Thea en Marije hebben een zeer nauwe cirkel. Hun samenwerking als schilder, dichter en beeldhouwer duurt nu al elf jaar. Kunstenaars die vruchtbaar en vreedzaam samenwerken en dat gedurende meer dan een decennium, zijn zeldzaam. Jammer genoeg heerst er nogal wat kinnesinne in de kunstenaarswereld. Wanneer er echter samenwerkingsverbanden ontstaan dan is het resultaat vaak verrassend en vormt een meerwaarde voor de ontwikkeling van hen beiden en voor de totstandkoming van exposities. Twee verschillende disciplines, twee verschillende psyches gaan een creatief proces aan dat juist door die verschillen elkaar scherp houdt, zaken ter discussie stelt, grenzen overschrijdt en waarbij het eindproduct het resultaat is van een proces, een uiteenzetting, een confrontatie. En zoals vaak wordt gesteld: door wrijving ontstaan glans en schittering.

En dan is er nog een andere, belangrijke factor: de ruimte. Je kunt stellen dat kunstwerken voor zich spreken en dat is natuurlijk ook zo. Maar net zo goed dat mensen beter spreken en functioneren wanneer zij goed in hun vel zitten, geldt dat ook voor kunstwerken. Een schilderij geplaatst tegen een donker of te klein oppervlak spreekt minder. Beelden die qua volume niet passen in een ruimte spreken minder. Een niet passende locatie doet geen recht aan de kunstwerken en deze komen letterlijk minder tot hun recht.

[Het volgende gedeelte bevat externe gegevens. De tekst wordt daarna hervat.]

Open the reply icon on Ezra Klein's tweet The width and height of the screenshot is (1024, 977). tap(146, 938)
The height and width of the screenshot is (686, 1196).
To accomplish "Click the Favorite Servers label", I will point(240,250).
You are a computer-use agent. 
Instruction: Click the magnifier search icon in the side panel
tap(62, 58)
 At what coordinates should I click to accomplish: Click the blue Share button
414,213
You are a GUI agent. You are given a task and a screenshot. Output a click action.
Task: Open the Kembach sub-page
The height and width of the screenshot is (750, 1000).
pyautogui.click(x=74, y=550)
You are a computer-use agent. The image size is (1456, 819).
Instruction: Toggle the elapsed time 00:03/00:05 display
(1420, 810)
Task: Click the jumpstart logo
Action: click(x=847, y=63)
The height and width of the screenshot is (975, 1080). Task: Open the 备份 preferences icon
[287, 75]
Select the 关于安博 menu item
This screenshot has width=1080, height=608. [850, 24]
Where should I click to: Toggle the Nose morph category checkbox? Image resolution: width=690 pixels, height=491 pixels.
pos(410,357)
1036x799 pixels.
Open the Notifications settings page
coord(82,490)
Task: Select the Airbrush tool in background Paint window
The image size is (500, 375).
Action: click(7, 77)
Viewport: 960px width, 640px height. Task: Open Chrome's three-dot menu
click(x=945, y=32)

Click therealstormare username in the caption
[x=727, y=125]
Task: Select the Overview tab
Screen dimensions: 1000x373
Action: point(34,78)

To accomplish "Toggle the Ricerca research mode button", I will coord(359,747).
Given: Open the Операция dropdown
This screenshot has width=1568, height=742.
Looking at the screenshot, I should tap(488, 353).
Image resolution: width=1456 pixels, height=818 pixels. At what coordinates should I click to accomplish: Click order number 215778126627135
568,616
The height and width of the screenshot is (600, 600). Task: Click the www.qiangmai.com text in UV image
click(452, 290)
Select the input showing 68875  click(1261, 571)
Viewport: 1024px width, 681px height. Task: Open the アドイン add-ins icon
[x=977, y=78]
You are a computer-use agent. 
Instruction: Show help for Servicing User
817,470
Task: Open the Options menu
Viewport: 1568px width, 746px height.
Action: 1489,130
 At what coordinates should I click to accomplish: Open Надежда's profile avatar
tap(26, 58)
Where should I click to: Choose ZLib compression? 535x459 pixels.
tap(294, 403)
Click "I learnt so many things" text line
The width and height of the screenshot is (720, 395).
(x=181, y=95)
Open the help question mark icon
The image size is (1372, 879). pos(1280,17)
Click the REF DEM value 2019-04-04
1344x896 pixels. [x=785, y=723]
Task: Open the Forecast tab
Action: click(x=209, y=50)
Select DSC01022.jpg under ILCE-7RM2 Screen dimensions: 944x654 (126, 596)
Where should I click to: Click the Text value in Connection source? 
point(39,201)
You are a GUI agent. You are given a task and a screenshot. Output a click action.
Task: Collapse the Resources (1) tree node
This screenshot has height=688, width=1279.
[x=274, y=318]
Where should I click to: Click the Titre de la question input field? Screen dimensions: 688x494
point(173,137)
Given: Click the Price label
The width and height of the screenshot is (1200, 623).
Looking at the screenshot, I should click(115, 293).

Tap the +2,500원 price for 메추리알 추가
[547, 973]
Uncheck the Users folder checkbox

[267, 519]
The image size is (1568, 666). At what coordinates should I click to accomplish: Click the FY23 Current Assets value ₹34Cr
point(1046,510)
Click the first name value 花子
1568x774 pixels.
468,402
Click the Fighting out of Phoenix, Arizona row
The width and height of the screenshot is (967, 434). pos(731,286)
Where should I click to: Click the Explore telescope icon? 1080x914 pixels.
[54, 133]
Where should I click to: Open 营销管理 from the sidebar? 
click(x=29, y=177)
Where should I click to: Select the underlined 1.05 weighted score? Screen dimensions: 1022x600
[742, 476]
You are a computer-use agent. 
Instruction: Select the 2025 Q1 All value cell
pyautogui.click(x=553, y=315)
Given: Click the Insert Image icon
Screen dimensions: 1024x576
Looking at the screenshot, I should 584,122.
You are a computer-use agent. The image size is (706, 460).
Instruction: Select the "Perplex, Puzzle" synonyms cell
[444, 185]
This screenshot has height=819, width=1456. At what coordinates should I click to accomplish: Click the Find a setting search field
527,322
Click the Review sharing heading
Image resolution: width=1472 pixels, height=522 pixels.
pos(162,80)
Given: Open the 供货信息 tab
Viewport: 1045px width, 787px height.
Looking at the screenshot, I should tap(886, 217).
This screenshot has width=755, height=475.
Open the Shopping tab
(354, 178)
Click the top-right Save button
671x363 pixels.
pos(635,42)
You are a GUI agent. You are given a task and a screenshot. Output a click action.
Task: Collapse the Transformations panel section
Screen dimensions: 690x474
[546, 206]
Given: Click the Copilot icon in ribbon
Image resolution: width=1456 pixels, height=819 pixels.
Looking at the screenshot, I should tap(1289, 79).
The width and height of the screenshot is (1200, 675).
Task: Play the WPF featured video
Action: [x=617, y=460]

Een ander opmerkelijk aspect van de ruimte is dat kunstwerken op een bepaalde locatie anders spreken. Deze tentoonstelling in de Steenfabriek is de laatste van een tweeluik ‘Vision of a View’. De titel is erg toepasselijk. Deel een vond plaats in de kloosterkapel van het voormalige klooster en meisjesinternaat Notre Dames des Anges in Ubbergen. Dit eerste deel was prachtig maar ademde een totaal andere sfeer die het best te omschrijven is met ‘sacraal’. De verfijnde kapel met marmer, ingelegde marmerpatronen, terrazzo en glas-lood-ramen en dat alles in een buitengewoon fragiele opgaande neo-gotische architectuur, straalde af op het werk, verleende het werk een bovennatuurlijke glans. Het meest duidelijk is dit met de installatie van een boomachtige figuur het geval. In roodbruine tinten vervaardigt Marije een werk waarin de hele lijdens- en stervenscyclus lijkt te zijn samengevat. Het werk krijgt een uitbreiding in de vorm van boomstronkachtige keramieken met takachtige uitstulpingen in dezelfde rood-bruin-zwarte tinten geplaatst op een ondergrond met daarop een gedicht. Deze installatie stond in Ubbergen op het altaar waardoor de iconische waarde van het schilderij sterk benadrukt werd: het werd de icoon van het lijden en sterven van Christus. Hier, geplaatst in een industriële context wordt die sacrale sfeer ontkracht en krijgt het een meer algemene betekenis van lijden.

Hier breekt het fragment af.